◆ **TASK INSTRUCTIONS**
Exactly as they appear, retype the lines from the one containing "Add company to favorites with star icon" through the final line of the data below. Leave pictures out.

Dataset entries:
^^^^^^^^^^^^^^^^
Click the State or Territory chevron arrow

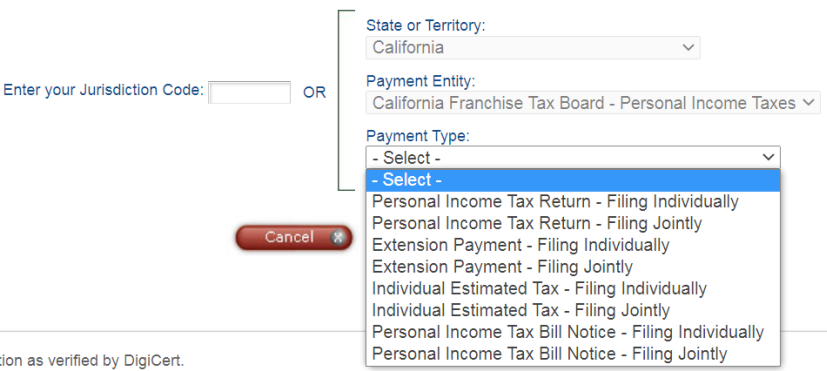pos(688,47)
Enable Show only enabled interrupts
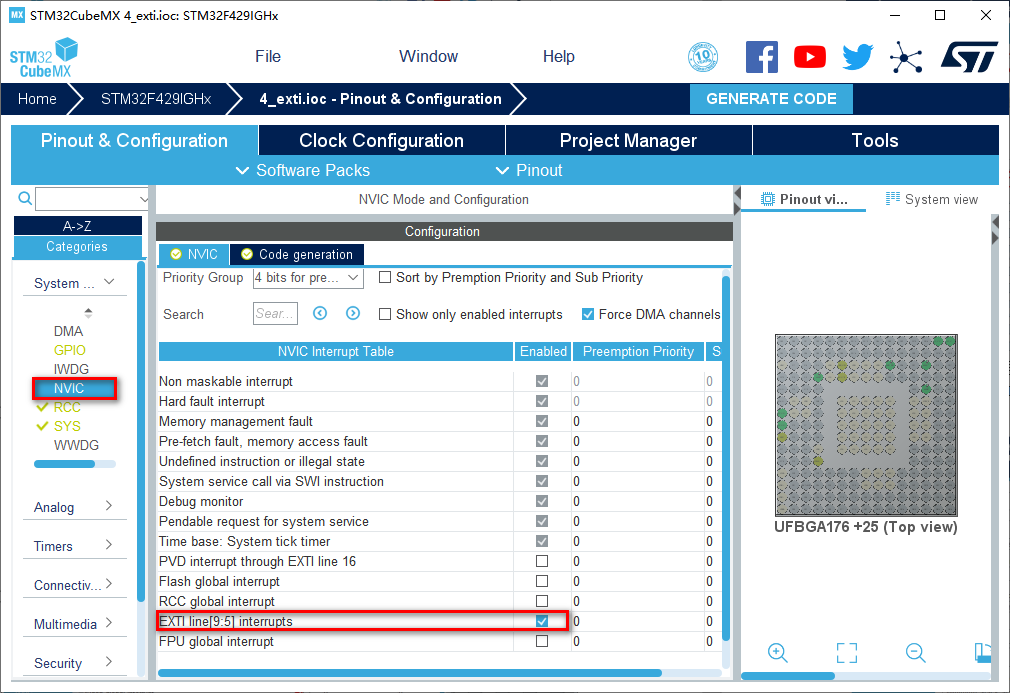 pyautogui.click(x=385, y=314)
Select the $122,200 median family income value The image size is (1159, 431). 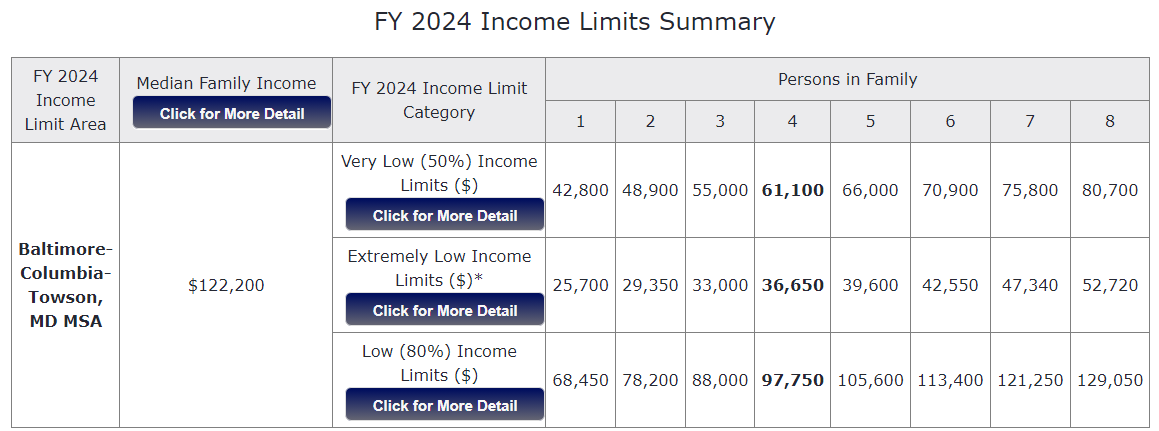click(x=226, y=285)
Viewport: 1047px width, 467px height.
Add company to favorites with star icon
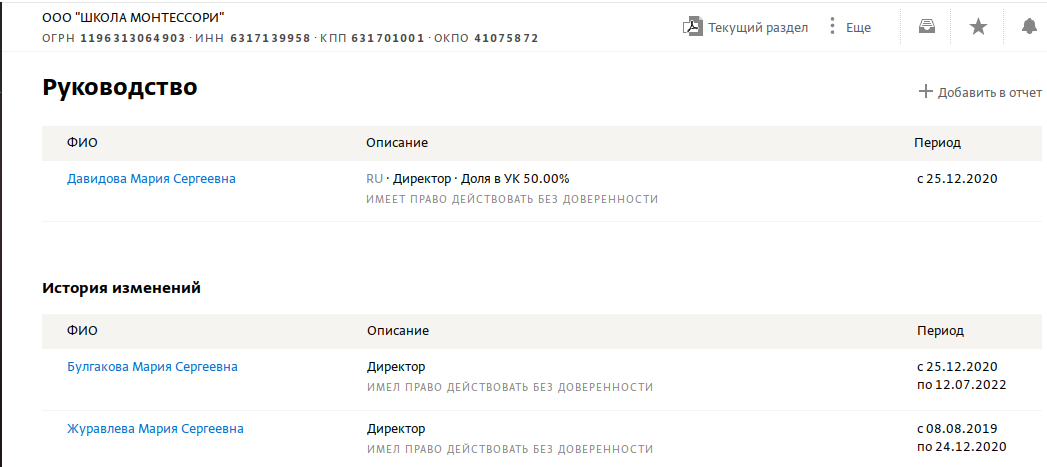click(x=978, y=27)
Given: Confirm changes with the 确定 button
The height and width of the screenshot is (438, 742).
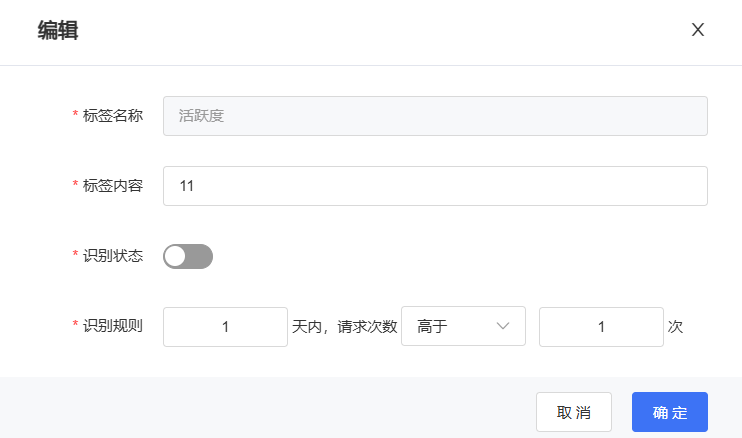Looking at the screenshot, I should coord(670,412).
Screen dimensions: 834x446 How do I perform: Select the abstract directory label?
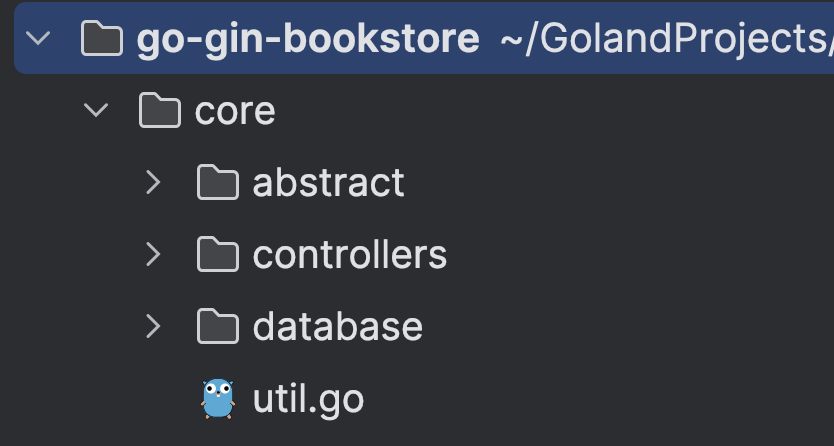[328, 183]
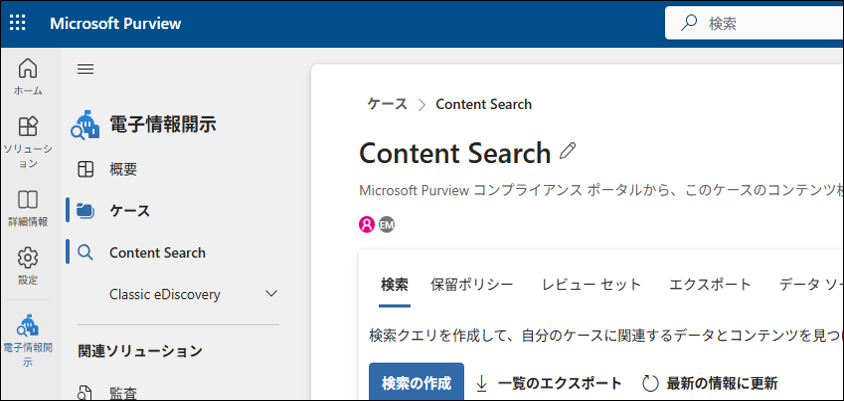Collapse navigation with hamburger icon
Screen dimensions: 844x401
[86, 69]
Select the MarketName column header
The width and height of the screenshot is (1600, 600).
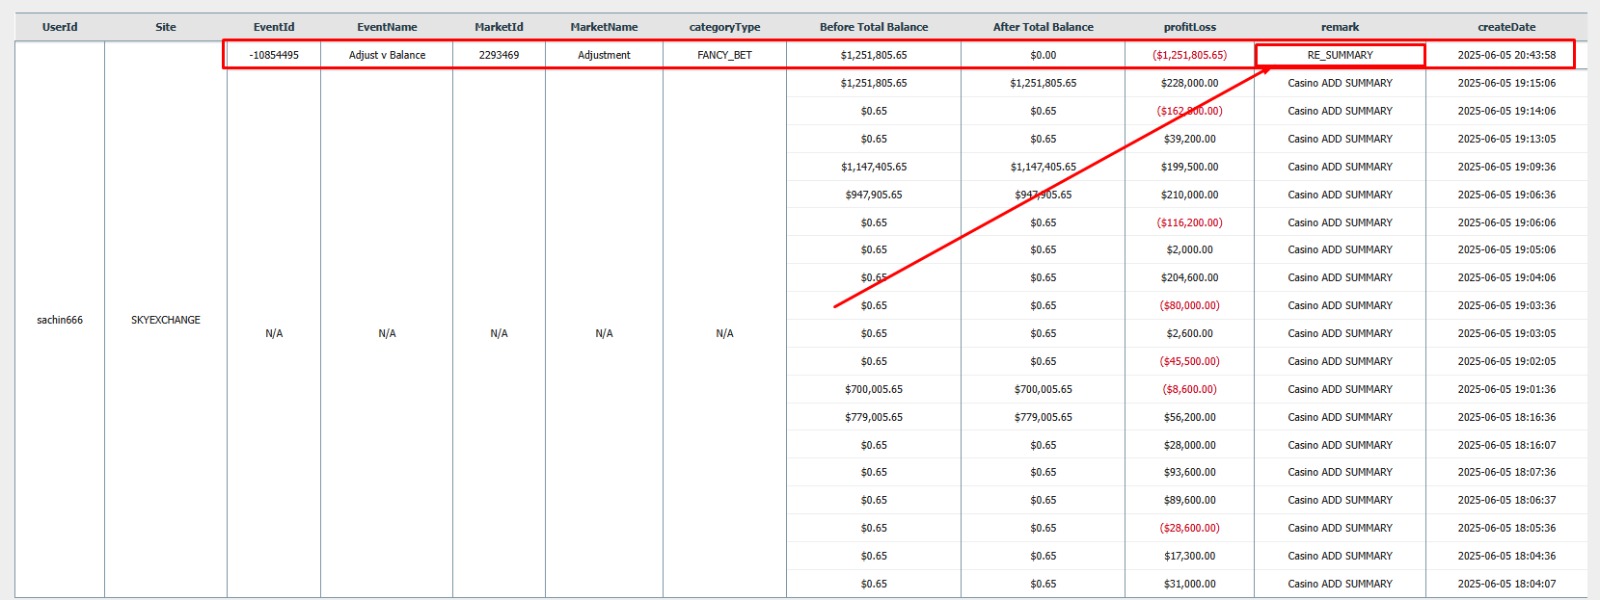click(603, 27)
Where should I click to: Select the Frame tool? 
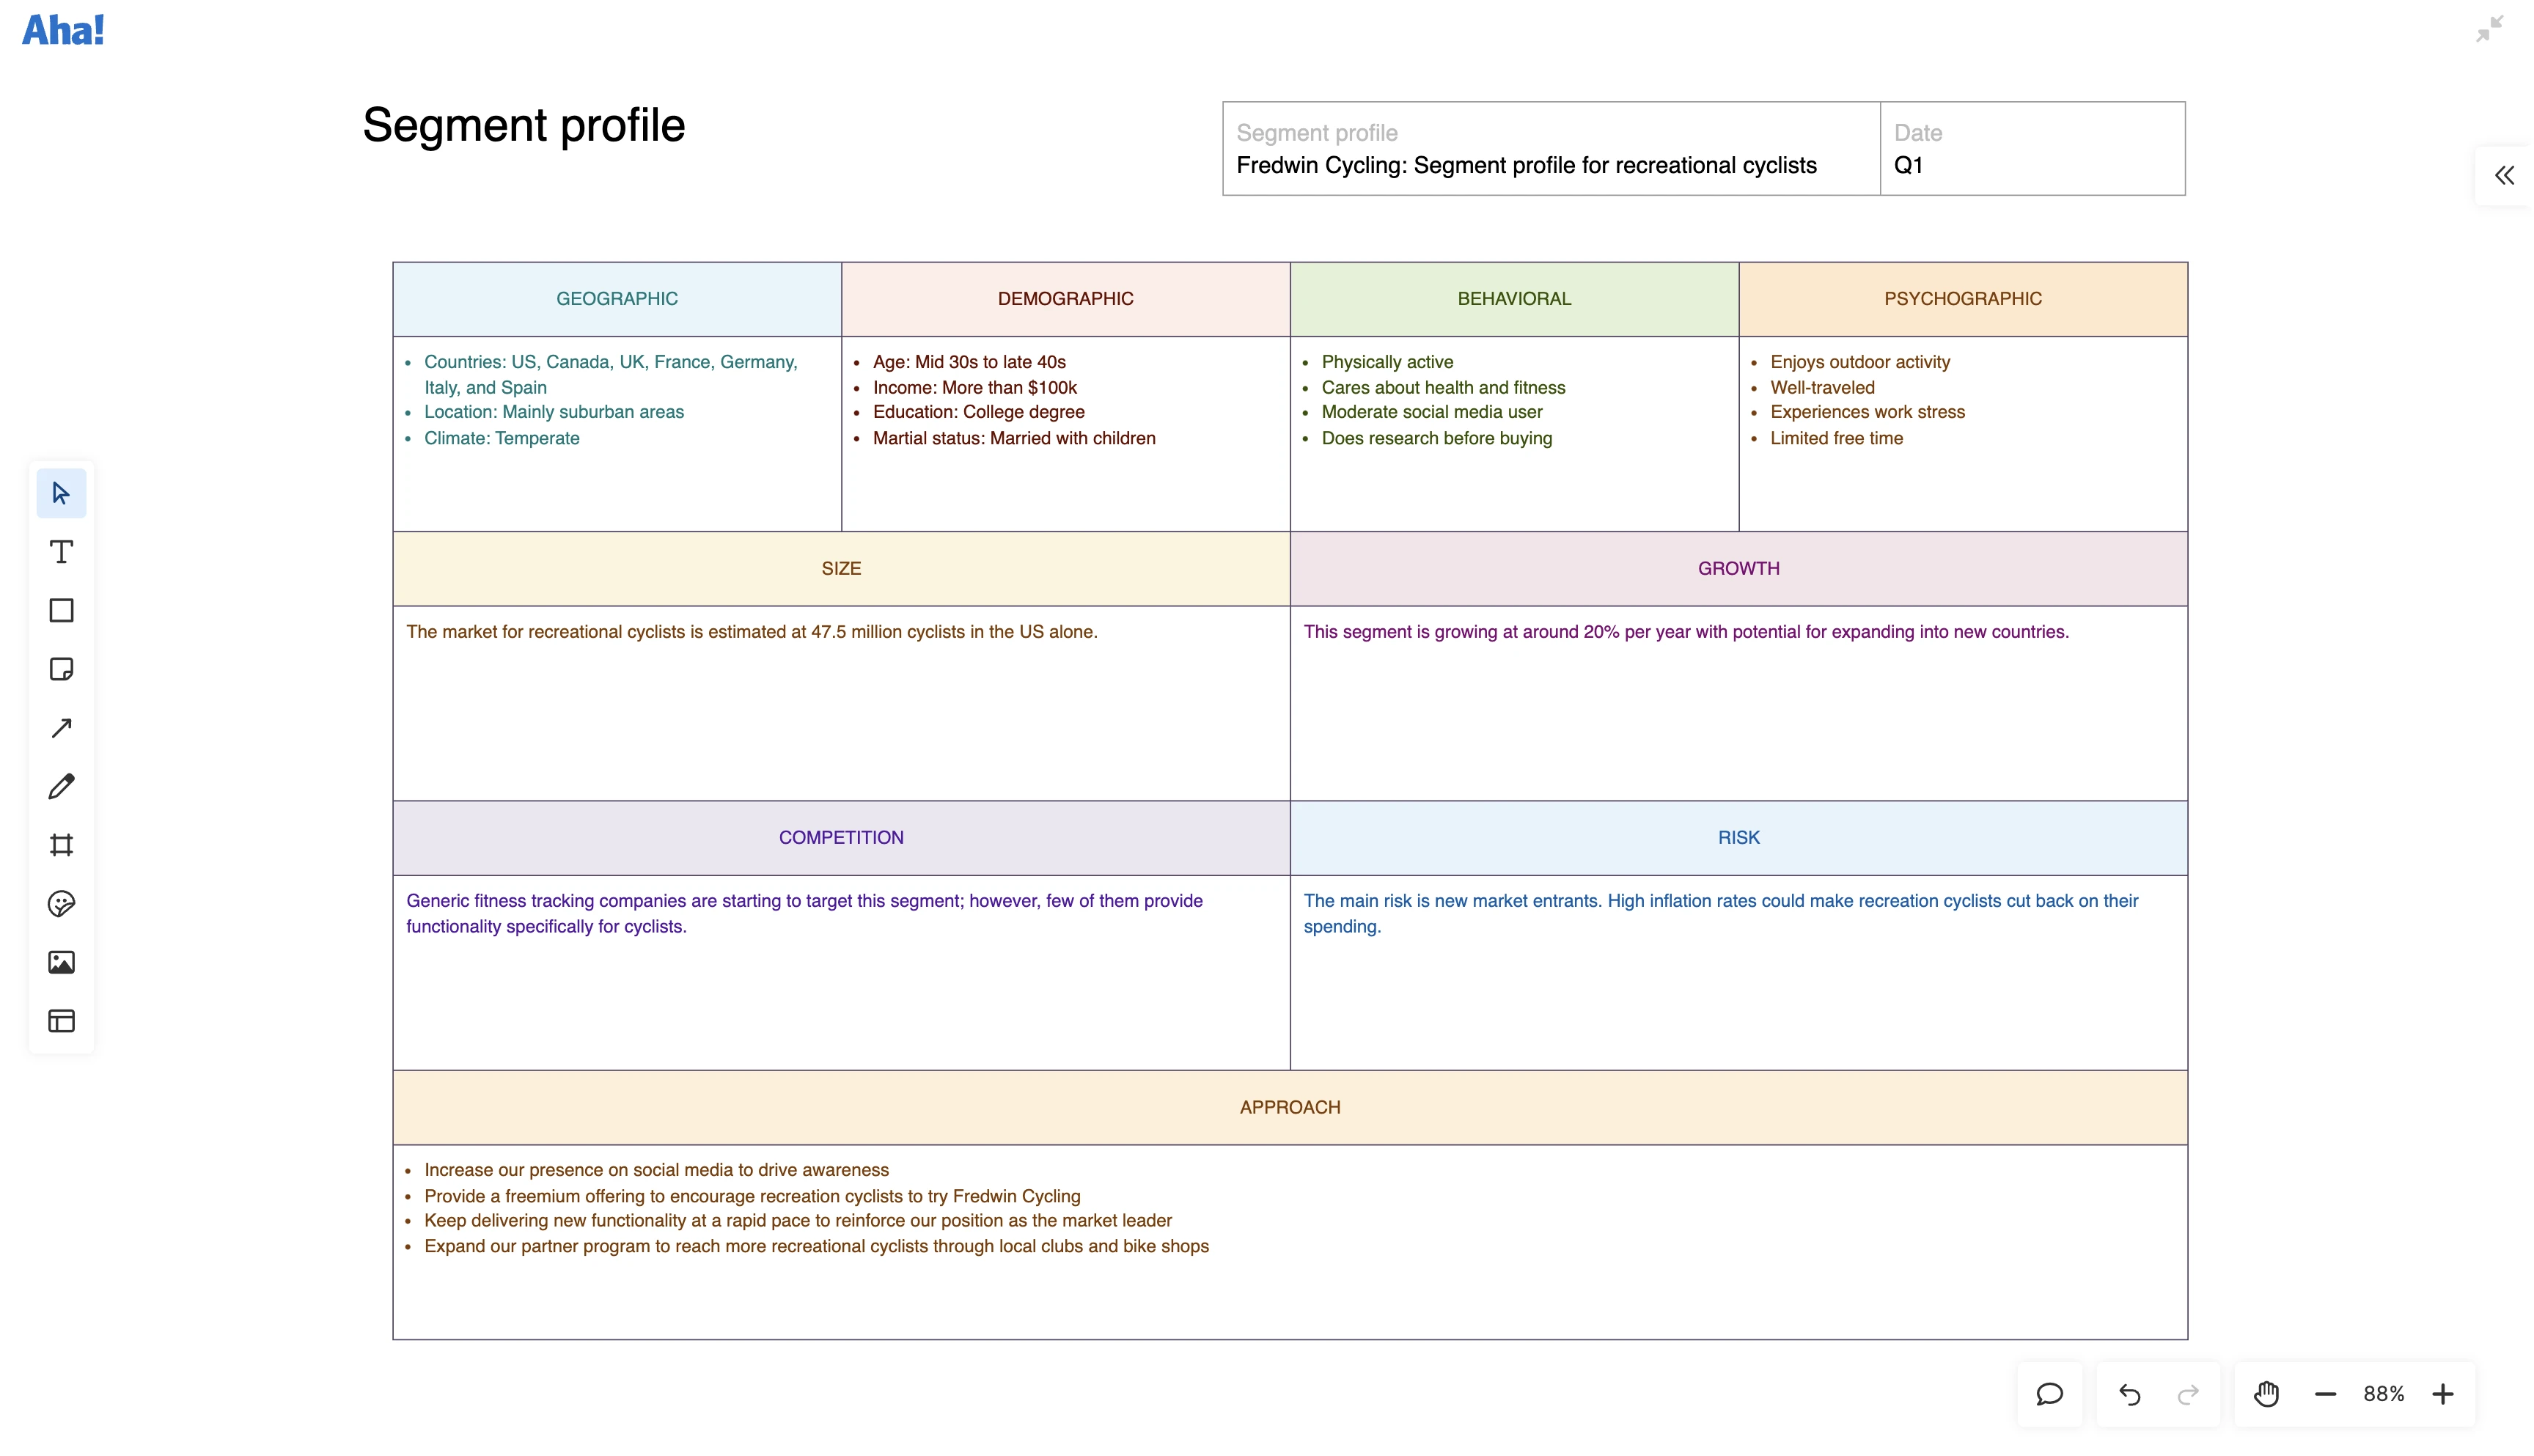click(x=61, y=845)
^^^^^^^^^^^^^^^^
◆ **EXERCISE RESULT**
Add company to favorites with star icon
click(x=978, y=27)
Given: Confirm changes with the 确定 button
The height and width of the screenshot is (438, 742).
Looking at the screenshot, I should coord(670,412).
Screen dimensions: 834x446 How do I perform: Select the abstract directory label?
[328, 183]
Collapse navigation with hamburger icon
Screen dimensions: 844x401
[86, 69]
Select the MarketName column header
The width and height of the screenshot is (1600, 600).
click(603, 27)
Where should I click to: Select the Frame tool? 
click(x=61, y=845)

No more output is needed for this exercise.